Certo, è un punto d’inizio. Ma è un punto d’inizio che sa di svolta. Perché conferma con chiarezza che il diritto d’autore vale ancora qualcosa anche nell’epoca dell’algoritmo. E perché dimostra che l’«old economy», come con disprezzo veniva chiamata l’industria editoriale, non può essere trattata come un relitto da spolpare. Il giornalismo ha un valore economico e civile: è ciò che tiene in piedi le democrazie, alimenta il dibattito, smaschera e controlla il potere, illumina le periferie, dà voce a chi non ce l’ha. Non è materia grezza da buttare nel tritacarne dei motori di ricerca.
Meta aveva offerto poco meno di 40mila euro. Spiccioli. Una mancia. Un valore simbolico, come se l’informazione fosse una comparsa accessoria nei flussi social, quando invece è spesso il contenuto che attira pubblico, pubblicità e interazioni. Agcom, con una scelta che non ha precedenti e non è stata neppure unanime (un commissario ha votato contro), ha stabilito che il valore si calcola con metodo: sui ricavi pubblicitari ottenuti da Meta grazie ai contenuti giornalistici e sull’eventuale “traffico di ritorno” verso i siti degli editori.

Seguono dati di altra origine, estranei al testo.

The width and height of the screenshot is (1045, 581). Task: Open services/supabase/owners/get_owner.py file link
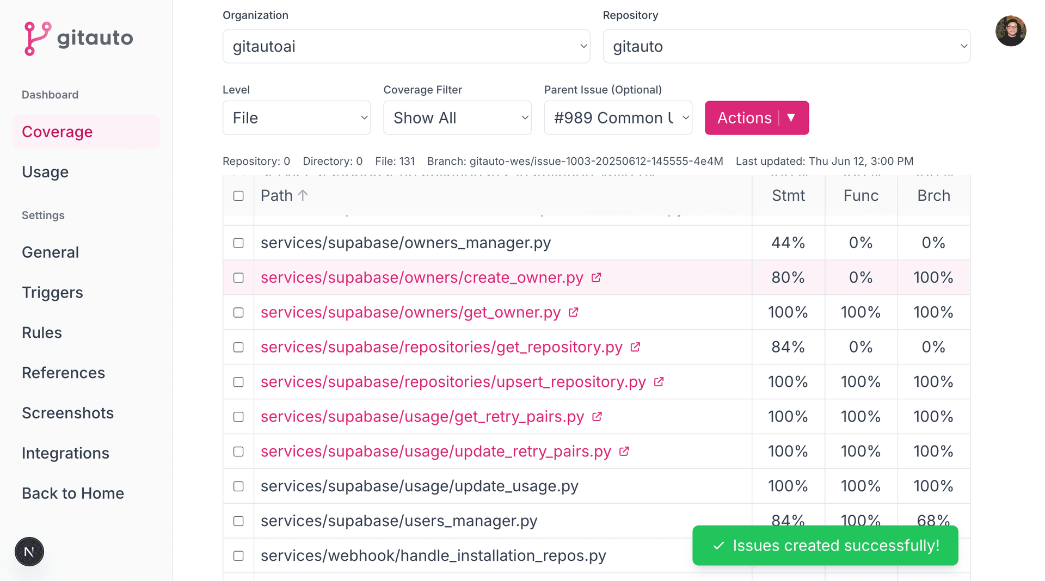(x=410, y=312)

Nel 2024 c’era già stato un caso simile, ma ben più timido: Microsoft, per Bing, fu condannata a versare 730mila euro. Questa volta la posta è più alta e il colosso californiano è più grosso. Ma la legge – quella introdotta con la direttiva europea sul copyright recepita in Italia con il Regolamento di gennaio 2023 – è dalla parte di chi crea contenuti, non di chi li saccheggia. E Agcom ha fatto quello che doveva: da arbitro, ha fissato un criterio. E ha fatto giurisprudenza.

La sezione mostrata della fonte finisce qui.